Discovering new meiotic genes in mouse
Aneuploidy (abnormal chromosome numbers) in gametes (sperm or eggs) is the leading genetic cause of miscarriage and birth defects, and is often attributable to chromosome segregation errors during meiosis. Reverse-genetic studies of mouse meiosis have elucidated how meiotic perturbations can cause chromosome segregation errors. However, our molecular understanding of key meiotic processes and their contributions to production of euploid gametes is far from complete. A critical challenge is that we lack knowledge regarding the full complement of mammalian meiotic genes. To address this lack, we are continuing our longstanding effort to identify candidate genes that might be important for meiosis, engineering loss-of-function mutations, and characterizing the reproductive phenotypes of the mutant mice. For example, we defined an unexpected role in spermiogenesis of BAZ1A (a.k.a. ACF1), the defining subunit of the ISWI-family chromatin remodeling complex ACF (Dowdle et al. 2013). Current studies are aimed at understanding ACF function in round spermatids. In current studies we are continuing to identify and mutate additional candidate genes.

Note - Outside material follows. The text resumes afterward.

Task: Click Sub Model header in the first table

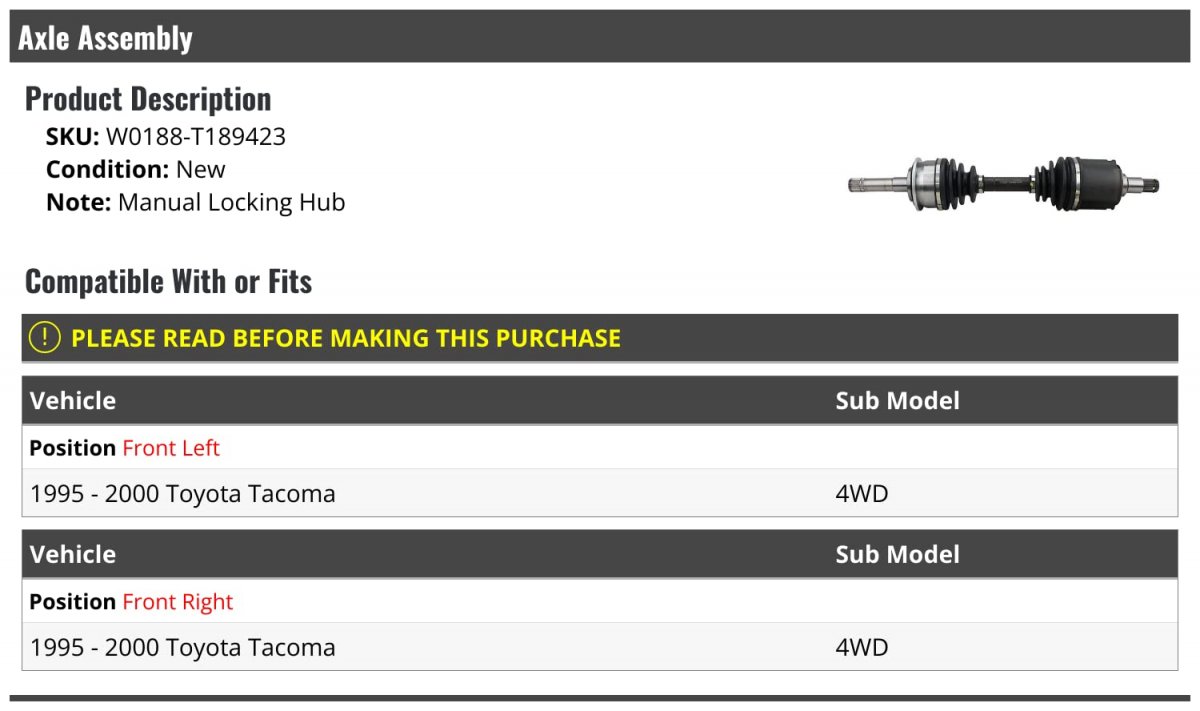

Importantly, however, orthology-driven reverse genetics alone will never be capable of cataloging genes that are wholly specific to mammals or genes whose sequences have diverged to the point of obscuring homology with meiotic genes known in model organisms from other taxa. Therefore, we are also employing a phenotype-driven chemical mutagenesis screen in mice to discover novel genes important for germline genome stability. Since the screen involves random point mutagenesis, it also has the potential to generate non-null alleles that reveal unappreciated gene functions. Our screen has picked up genes involved in meiotic recombination, formation of higher order meiotic chromosome structure (e.g., synaptonemal complex (SC)), and/or meiotic sex chromatin inactivation (MSCI). We recently described two novel hits from this screen: Dnmt3c, encoding a previously uncharacterized DNA methyltransferase that is unique to rodents and that controls transposable element expression in the male germline (Jain et al. 2017); and Ythdc2, encoding an RNA helicase that plays a critical role in regulating the switch from mitosis to meiosis in the germline (Jain et al. 2018). In current work we continue to explore the mechanism of action of DNMT3C and YTHDC2, and we are studying additional hits that emerged from the screen.